Exercise objective.
Rewrite the items below, substituting "control" for "button" and leaving all other text unchanged.

Record excerpts.
★ ★ ★ ★ ★ ★ ★

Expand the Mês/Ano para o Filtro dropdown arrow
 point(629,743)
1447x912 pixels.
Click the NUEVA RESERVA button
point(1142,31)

★ ★ ★ ★ ★ ★ ★

Response to this task.
Expand the Mês/Ano para o Filtro dropdown arrow
 point(629,743)
1447x912 pixels.
Click the NUEVA RESERVA control
point(1142,31)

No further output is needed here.